Stated goal
Please return each line of the items below that contains the string "Task". Matching is case-sensitive.

□ □ □ □ □ □ □

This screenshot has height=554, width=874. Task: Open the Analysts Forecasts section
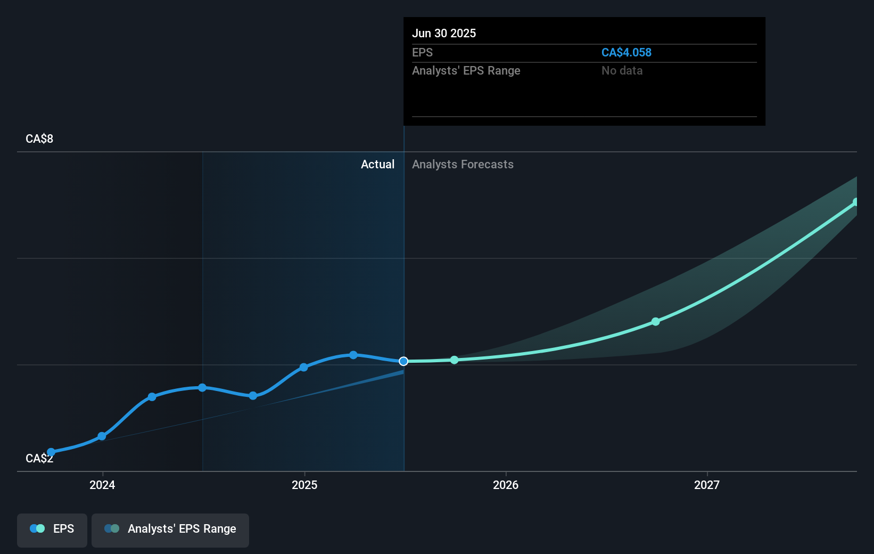(463, 164)
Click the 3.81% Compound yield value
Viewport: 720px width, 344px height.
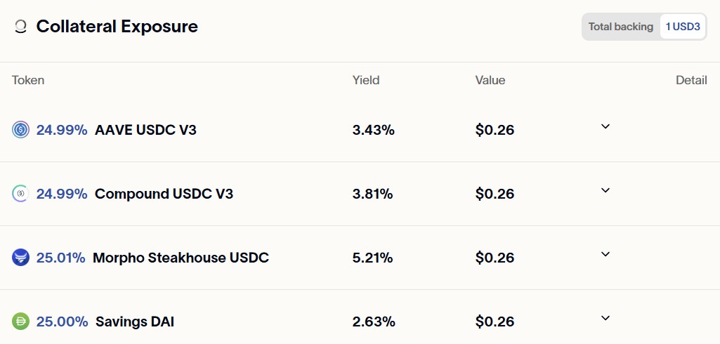372,194
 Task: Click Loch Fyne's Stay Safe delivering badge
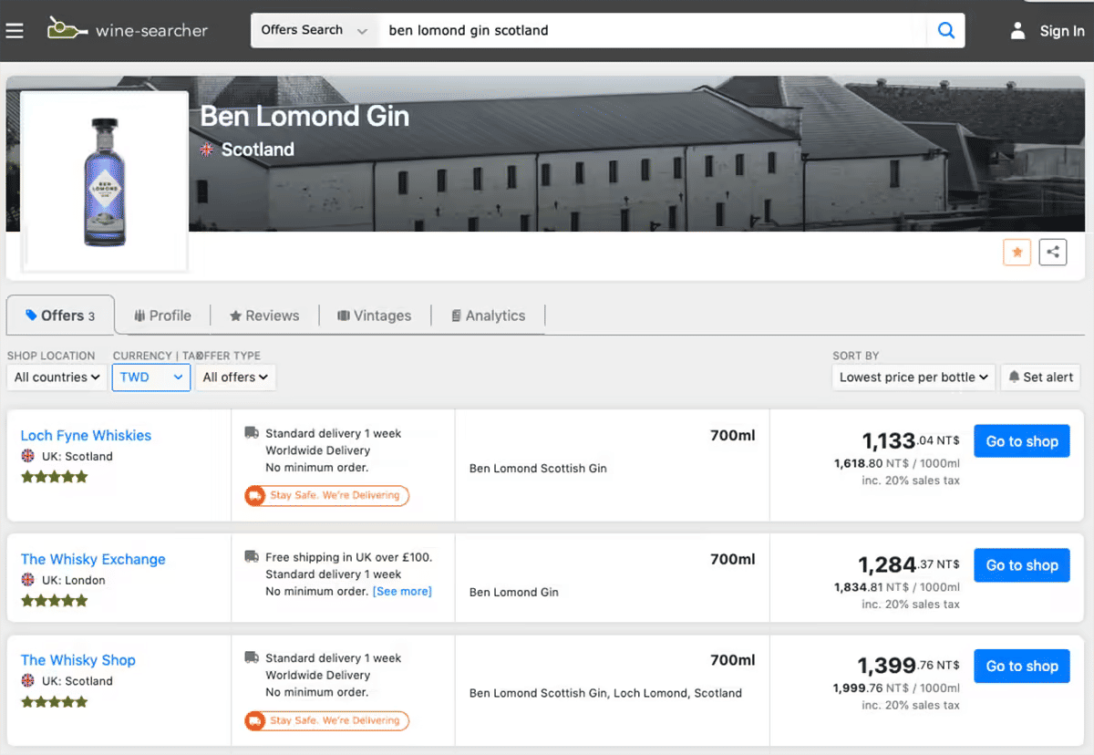pos(327,495)
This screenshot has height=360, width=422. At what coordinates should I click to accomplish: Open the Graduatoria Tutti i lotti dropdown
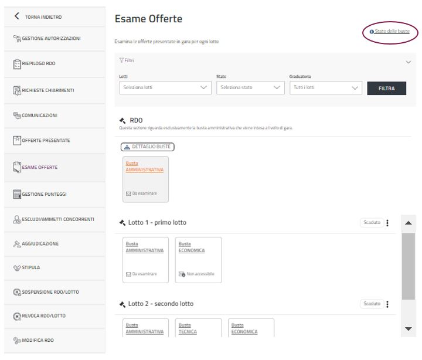(325, 88)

□ □ □ □ □ □ □

The response
This screenshot has height=554, width=874. Task: Open the Analysts Forecasts section
 Task: Click Loch Fyne's Stay Safe delivering badge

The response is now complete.